*** Opening of SUPPLIED MATERIAL ***

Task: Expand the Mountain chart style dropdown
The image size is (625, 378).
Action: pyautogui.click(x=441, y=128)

*** Close of SUPPLIED MATERIAL ***
*** Opening of SUPPLIED MATERIAL ***

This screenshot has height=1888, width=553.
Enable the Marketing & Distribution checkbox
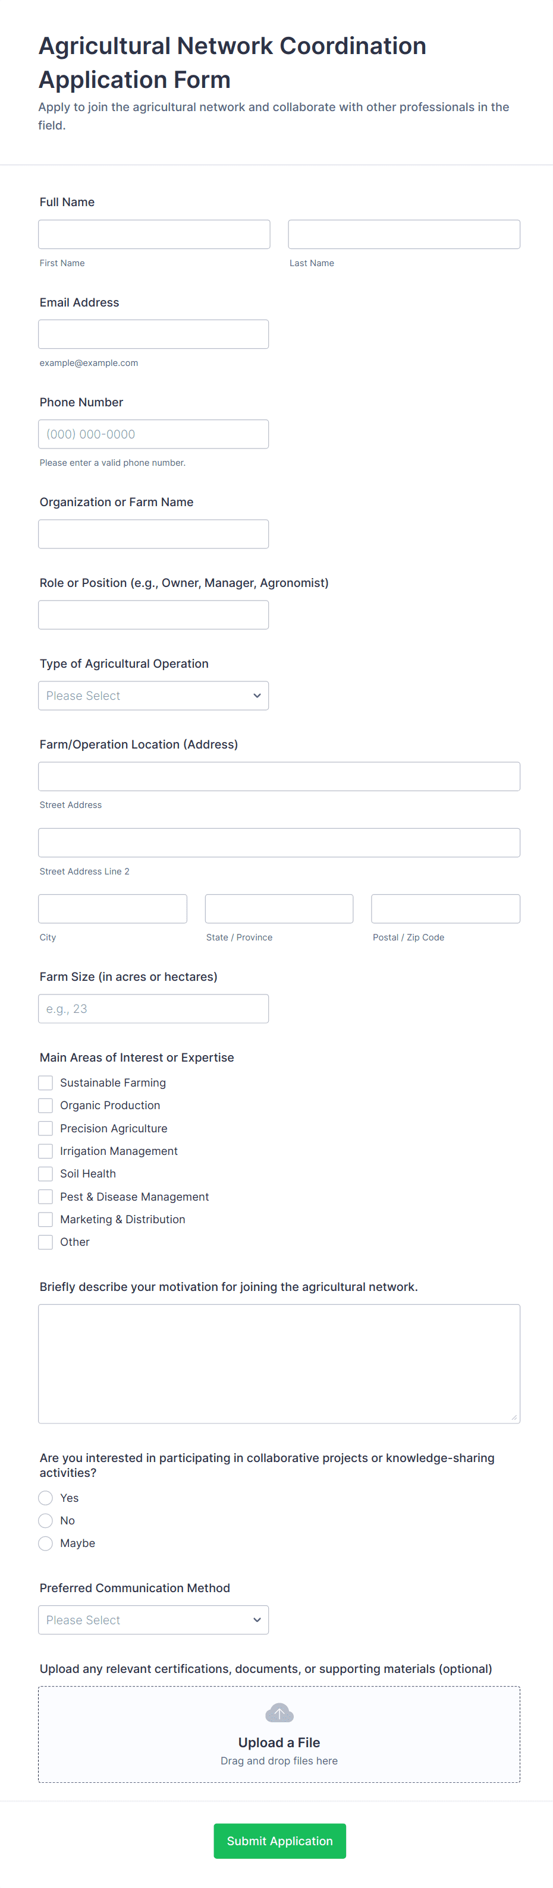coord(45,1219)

*** Close of SUPPLIED MATERIAL ***
*** Opening of SUPPLIED MATERIAL ***

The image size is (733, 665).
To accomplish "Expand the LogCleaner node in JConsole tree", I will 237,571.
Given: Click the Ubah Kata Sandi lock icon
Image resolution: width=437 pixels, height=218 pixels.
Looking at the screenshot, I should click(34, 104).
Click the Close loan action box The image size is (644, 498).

*** Close of SUPPLIED MATERIAL ***

Looking back over the data above, restate word for word the lines that begin at the line with "The image size is (733, 665)." and end at the line with "Click the Close", inclusive.

The image size is (733, 665).
To accomplish "Expand the LogCleaner node in JConsole tree", I will 237,571.
Given: Click the Ubah Kata Sandi lock icon
Image resolution: width=437 pixels, height=218 pixels.
Looking at the screenshot, I should click(34, 104).
Click the Close loan action box The image size is (644, 498).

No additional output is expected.